Crônica para uma bela (música) balzaquiana
Francisco Junior*
Há pessoas que são indesistiveis, existem canções inesquecíveis e também existem datas especiais como por exemplo o aniversário de 30 anos. E por falar em pessoas indesistiveis, canções inesquecíveis e datas especiais, é inevitável não me sentir imediatamente abraçado por uma canção que em 2019 celebra o aniversário de 30 anos: “Cada tempo em seu lugar”, composta em 1989 por Gilberto Gil.

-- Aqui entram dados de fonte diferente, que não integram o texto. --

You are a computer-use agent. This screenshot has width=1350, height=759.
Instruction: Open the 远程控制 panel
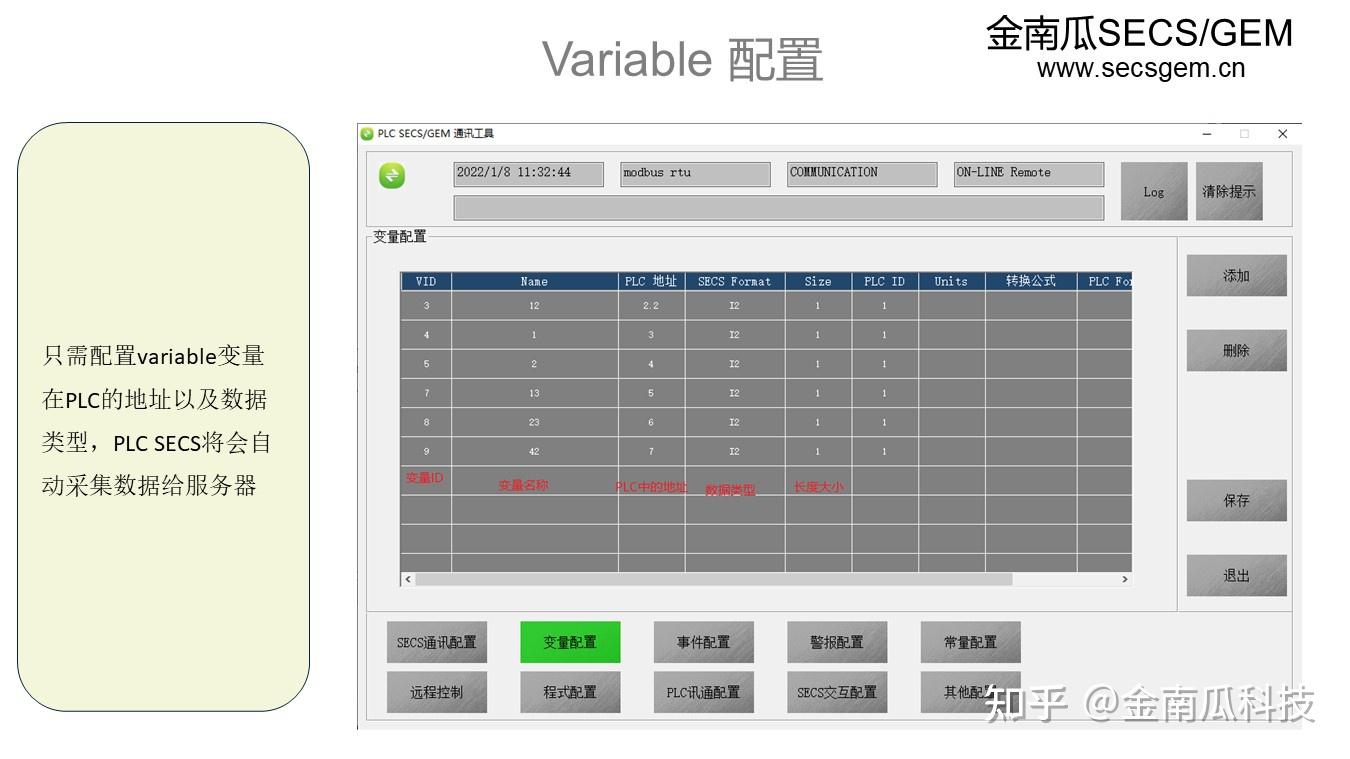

E o reencontro com esta canção, cujo um dos versos em tom de reflexão e serenidade afirma: “Não vou mudar o mundo louco, dando socos pelo ar”, ocorreu justamente quando conversava com uma pessoa por quem nutro grande estima, a respeito do aniversário de 30 anos de alguém muito especial.
No emblemático maio de 1968, uma das palavras de ordem que ecoava pelas ruas do planeta era a desconfiança em relação a quem tinha mais de 30 anos. Vinte e um anos depois em 1989, Gilberto Gil, contemporâneo daquela geração ponderou que a maturidade, cujo início cronológico é simbolicamente vinculado ao aniversario de 30 anos, nos permite vislumbrar qual o momento propício para cada atitude: “A bondade, quando for bom ser bom / A justiça, quando for melhor / O perdão: Se for preciso perdoar”.
Nascida exatamente há três décadas, “Cada tempo em seu lugar”, é uma das canções integrantes do álbum, denominado “ O Eterno Deus Mu Dança” , o mesmo que traz também outra cativante música deste ícone da MPB, intitulada “Do Japão” na qual, o poeta baiano ressalta que a tecnologia (por mais avançada que seja, e hoje inclusive temos os smartphones como um exemplo disto) é incapaz de produzir, uma “máquina de filmar sonhos”.
Compositor de extrema sensibilidade, Gilberto Gil incluiu uma melodia serena para embalar os versos de uma música, que nos leva a pensar sobre a imensidão do universo a nossa volta e nos faz perceber o quanto é inútil tanta pressa e ansiedade, pois é impossível escaparmos às tramas do destino. Afinal, como diz outro verso incisivo desta canção tão fascinante: “Não posso me esquecer que um dia/ Houve em que eu nem estava aqui”.
Ouvir esta canção nos faz ponderar sobre o quão é importante valorizar aquilo que vale realmente a pena na vida, pois não precisamos sempre andar o tempo todo a jato. Cada momento é único: “A velocidade quando for bom/ A saudade quando for melhor”.Como frisei no início desta crônica, o reencontro com a bela canção balzaquiana de Gilberto Gil, ocorreu justamente durante uma conversa cujo tema era o aniversário de 30 anos.
Ao ser lembrado no meio desta prosa, de que alguém que tanto eu, quanto quem dividia comigo este diálogo, conhecemos muito bem, completaria em breve 30 anos, ponderei que como não poderia presentear esta pessoa com uma “máquina de filmar sonhos”, e por conta de não encontrá-la “ao vivo e a cores” há bastante tempo, tão pouco poderia abraçá-la e quem sabe até aparecer em algumas das fotos e stories produzidas por estas máquinas de “fazer selfies”.
Entretanto, ponderei que poderia enviar por estas máquinas de fazer “selfies”, chamadas de smartphonse, (e que hoje fazem quase tudo, inclusive ligações telefônicas), um áudio com a canção de Gilberto Gil, mencionada durante toda esta crônica.
Para um aniversário de 30 anos, um abraço em forma de canção, ainda mais nestes tempos, em que canções e poemas parecem não ter tanta importância ( na lógica materialista, aniversários e presentes sempre rimam com cifrões), talvez isto não um presente dos mais esperados.
Porém, é o presente que eu não hesitaria em enviar, pois vai muito além da embalagem. E arrisco dizer mais: Com certeza, qualquer pessoa presenteada com esta canção de Gilberto Gil em uma data tão especial como o aniversário de 30 anos, talvez até lembre de outra canção e de outros versos, também feitos por um baiano, Caetano Veloso: “ Cada um sabe a dor e a delícia de ser o que é”.